週刊現代:7月2日号

医療雑誌のように、医療のタイトルが踊っている。
そのなかで、ひとつだけ解説する。
2016年5月20日、糖尿病学会から高齢者の血糖コントロール目標値が公開された。
高齢者では、血糖コントロールをきびしくしない方針となったのである。

糖尿病でなぜ、血糖のコントロールが必要かと言えば、何年も高血糖が継続すると、目の網膜や腎臓の血管に影響を与えるからである。このような糖尿病合併症を予防するためにインスリンなどが使用される。

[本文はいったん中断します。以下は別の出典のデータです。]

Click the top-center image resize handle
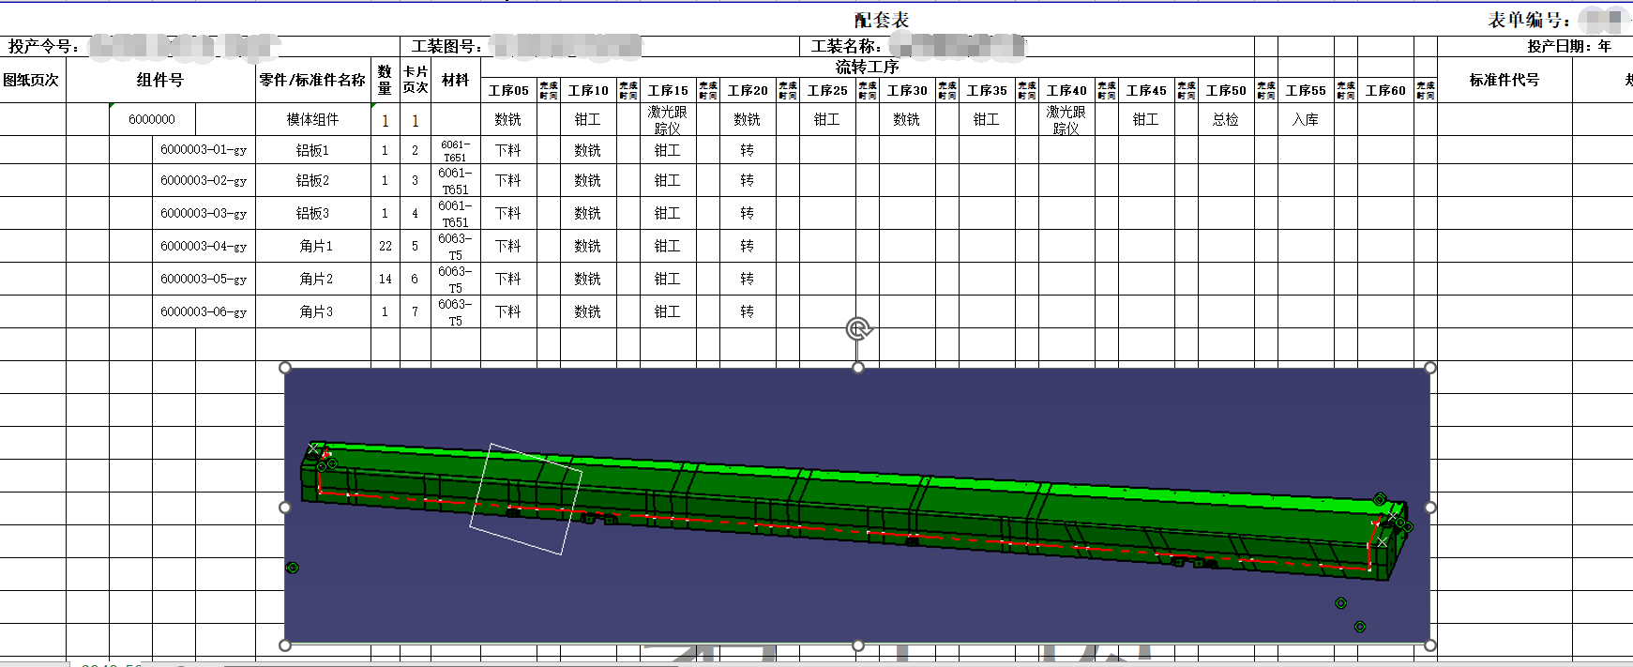1633x667 pixels. [x=858, y=368]
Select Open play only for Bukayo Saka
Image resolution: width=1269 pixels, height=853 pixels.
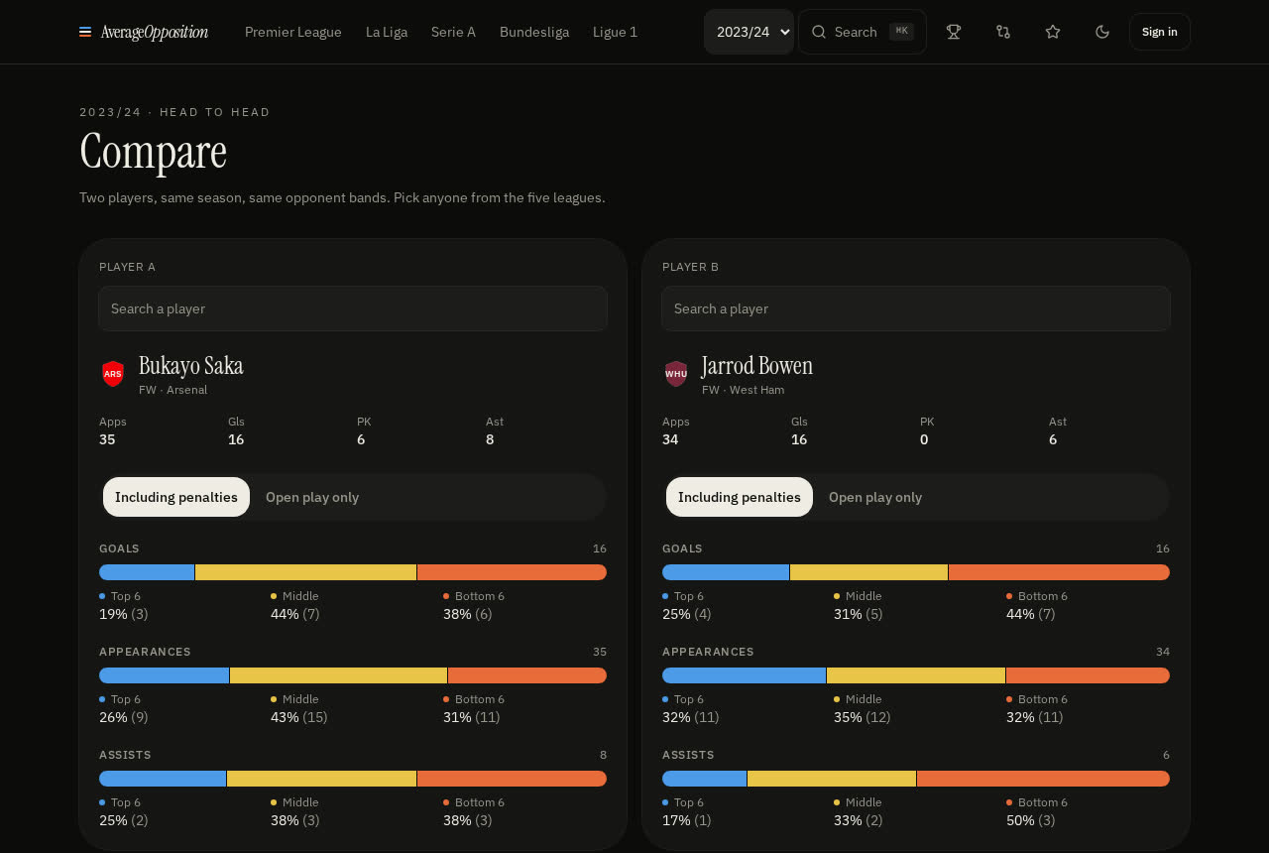click(312, 497)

しかし、高齢者では、そのような合併症を生じる前に、何らかの疾患があって、余命が短い場合がある。さらに、高血糖よりも低血糖によって、心血管疾患を生じたり、認知症を悪化させる可能性がある。
このことを以前から知っていたため、私は高齢者で寝たきりの患者の場合は、血糖値が高くとも、放置していることが多かった。
しかし、ある日の朝、ナースのミーティングで、「次は○○さんですが、血糖が高いまま放置されています」「宇野先生は、糖尿病専門じゃないから、わかってないじゃないの?」などと、いう会話を聞いた。なんと、ナースが私が指示をしていないのに、1時間おきにデキスタ―(簡易血糖測定)を行い、私をアホのように話していたのである。
私は抵抗し、何度か、「何のために血糖をコントロールするのですか?」と聞いても、かえってアホの様に思われた。そのため、しかたなく、インスリンの指示をした覚えがある。
現場では、いろいろな問題があるのです。